Sviatlana Tsikhanouskaya is head of the United Transitional Cabinet and leader of democratic forces of Belarus. Daniel Högsta is interim executive director of the Nobel Peace Prize-winning International Campaign to Abolish Nuclear Weapons, ICAN.
Announced by Russian President Vladimir Putin at the end of May, Russia’s plan to deploy nuclear weapons in Belarus is a dangerous escalation in his nuclear brinkmanship.
Putin’s nuclear bluster began last February, when Russia threatened to use nuclear weapons against anyone interfering in its invasion of Ukraine. And since his announcement, Russia’s Ministry of Defense has said it has started training Belarusian pilots in how to use nuclear weapons,while Russia has also supplied Minsk with the Iskander-M nuclear-capable tactical missile system, which has already been placed on combat duty.
If carried out, however, this plan to deploy nukes and involve Belarusian air crew would compromise the country’s international commitments under the Nuclear Non-Proliferation Treaty (NPT), as well as the 1994 Budapest Memorandum.
It would also be a gross violation of Belarusian sovereignty — highlighted by Putin’s choice to make the announcement on March 25, the day marking the original declaration of the country’s independence in 1918.

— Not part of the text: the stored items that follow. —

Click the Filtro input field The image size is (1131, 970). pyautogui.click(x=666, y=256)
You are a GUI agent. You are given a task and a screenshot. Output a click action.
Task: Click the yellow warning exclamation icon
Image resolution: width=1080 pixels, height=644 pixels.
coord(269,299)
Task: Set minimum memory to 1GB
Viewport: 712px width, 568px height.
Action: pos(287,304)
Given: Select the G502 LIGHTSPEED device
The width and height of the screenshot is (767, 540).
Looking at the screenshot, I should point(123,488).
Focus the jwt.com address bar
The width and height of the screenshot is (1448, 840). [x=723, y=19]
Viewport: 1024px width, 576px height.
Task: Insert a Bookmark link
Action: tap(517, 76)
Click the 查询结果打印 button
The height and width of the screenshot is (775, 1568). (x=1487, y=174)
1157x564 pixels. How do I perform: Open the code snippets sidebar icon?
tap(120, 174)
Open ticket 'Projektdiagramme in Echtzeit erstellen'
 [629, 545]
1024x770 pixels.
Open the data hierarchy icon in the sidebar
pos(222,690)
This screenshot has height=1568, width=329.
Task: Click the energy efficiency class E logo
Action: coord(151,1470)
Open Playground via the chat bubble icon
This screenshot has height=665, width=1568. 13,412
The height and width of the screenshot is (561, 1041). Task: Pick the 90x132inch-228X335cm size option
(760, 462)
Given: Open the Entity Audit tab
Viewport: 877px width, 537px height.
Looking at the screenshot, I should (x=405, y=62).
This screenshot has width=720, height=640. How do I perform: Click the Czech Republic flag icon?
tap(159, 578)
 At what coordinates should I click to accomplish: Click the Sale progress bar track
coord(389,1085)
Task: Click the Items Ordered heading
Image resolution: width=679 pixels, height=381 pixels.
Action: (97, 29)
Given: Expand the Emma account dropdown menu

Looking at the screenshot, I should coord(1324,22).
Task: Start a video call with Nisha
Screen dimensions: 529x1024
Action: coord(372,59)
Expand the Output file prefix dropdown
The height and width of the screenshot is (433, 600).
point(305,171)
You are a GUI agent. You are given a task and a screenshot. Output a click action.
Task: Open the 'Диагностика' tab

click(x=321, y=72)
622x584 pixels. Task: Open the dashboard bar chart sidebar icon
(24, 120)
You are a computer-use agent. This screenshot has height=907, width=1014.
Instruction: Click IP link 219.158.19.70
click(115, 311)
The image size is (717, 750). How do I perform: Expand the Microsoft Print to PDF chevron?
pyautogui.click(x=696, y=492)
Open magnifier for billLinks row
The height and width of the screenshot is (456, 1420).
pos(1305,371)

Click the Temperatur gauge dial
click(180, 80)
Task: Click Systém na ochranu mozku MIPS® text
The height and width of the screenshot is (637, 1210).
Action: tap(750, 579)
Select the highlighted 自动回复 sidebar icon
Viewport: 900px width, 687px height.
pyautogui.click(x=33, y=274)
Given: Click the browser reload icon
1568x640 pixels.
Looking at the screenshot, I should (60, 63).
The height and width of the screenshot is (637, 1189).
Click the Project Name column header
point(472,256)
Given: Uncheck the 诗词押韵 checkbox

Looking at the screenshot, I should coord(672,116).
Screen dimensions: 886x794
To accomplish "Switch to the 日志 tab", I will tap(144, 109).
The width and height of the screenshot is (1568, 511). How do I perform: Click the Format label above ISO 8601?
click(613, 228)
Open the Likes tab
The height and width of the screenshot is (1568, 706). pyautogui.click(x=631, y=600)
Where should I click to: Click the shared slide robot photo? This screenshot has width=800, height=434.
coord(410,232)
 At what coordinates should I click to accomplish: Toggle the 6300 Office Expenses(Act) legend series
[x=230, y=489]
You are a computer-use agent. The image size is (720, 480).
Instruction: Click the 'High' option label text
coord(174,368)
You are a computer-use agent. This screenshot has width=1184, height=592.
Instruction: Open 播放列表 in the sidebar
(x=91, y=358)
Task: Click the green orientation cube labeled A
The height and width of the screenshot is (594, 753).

Belarusians cannot perceive a growing permanent military presence from Russia as anything other than the infrastructure of a belligerent state that could be used to take control of their country — much in the same way it was in Crimea in 2014. And ever since Russia used the territory of Belarus to invade Ukraine — with the support of the regime of Alexander Lukashenko — there have been about 10,000 Russian troops permanently stationed in the country.
The deployment of nuclear weapons would significantly expand this presence — and it would do so entirely against the will of the Belarusian people.
Thus far, Putin has justified what he’s doing by saying the United States has been deploying nuclear weapons in European NATO countries for decades. But this does not justify his actions.
The deployment in Belarus would be the first time a nuclear state has deployed nuclear weapons abroad since the adoption of the NPT, and such a reckless act could shred the global non-proliferation regime, sowing doubts among non-nuclear countries regarding the credibility of assurances given by nuclear-capable states.
Stationing nuclear weapons in other countries also increases the risk they will be used because it complicates decision-making, while also increasing the risk of miscalculation, miscommunication and potentially catastrophic accidents. And with nuclear tensions running high due to Russia’s invasion of Ukraine, this risk is dangerously exacerbated.
The detonation of even so-called “tactical” nuclear weapons — most of which are at least as powerful as the atomic bomb that destroyed Hiroshima, killing 140,000 people — would have catastrophic humanitarian consequences, and there is no humanitarian response mechanism in the world that could handle the aftermath of a nuclear blast. There is also a high risk that radioactive fallout would affect Belarus — and much worse so than the contamination the Belarusian people experienced from the 1986 Chernobyl disaster.
It’s often forgotten that Belarus was exposed to the highest levels of contamination from Chernobyl, and that this had serious impact on the health of its population. Children were particularly affected, with rates of thyroid cancer increasing from one case in a million before the accident to 100 in a million within the span of a decade in the worst affected region of Gomel — the second largest city in the country.
The threat to ordinary Belarusians would also increase, for in the event of a nuclear conflict involving Russia, the presence of Russian nuclear weapons in the country would make it a target for other nuclear-armed states. This makes Belarusians hostage to the decisions of Russia — a state that has firmly set itself on the confrontational path with both the U.S. and NATO, and violated the basic tenets of international law.
Meanwhile, all available evidence shows the Belarusian public are against hosting Russian nuclear weapons. A poll carried out in Belarus just before Putin’s announcement showed that 74 percent are opposed to nuclear weapons on the country’s soil.
So, as the leaders of the G7 countries meet in Hiroshima, where nuclear disarmament and proliferation will be on the agenda, we urge them — and the rest of the international community — to come together to help stop Russia and the regime in Minsk from executing this dangerous plan.
We support the Belarusian people’s desire to retain their country’s nuclear-free status, which was established by the Declaration of State Sovereignty of Belarus of 1990, as well as the country’s 1994 constitution. But the best way to formalize this is for the country to join the Treaty on the Prohibition of Nuclear Weapons, formally — and finally — banning any activity related to nuclear weapons.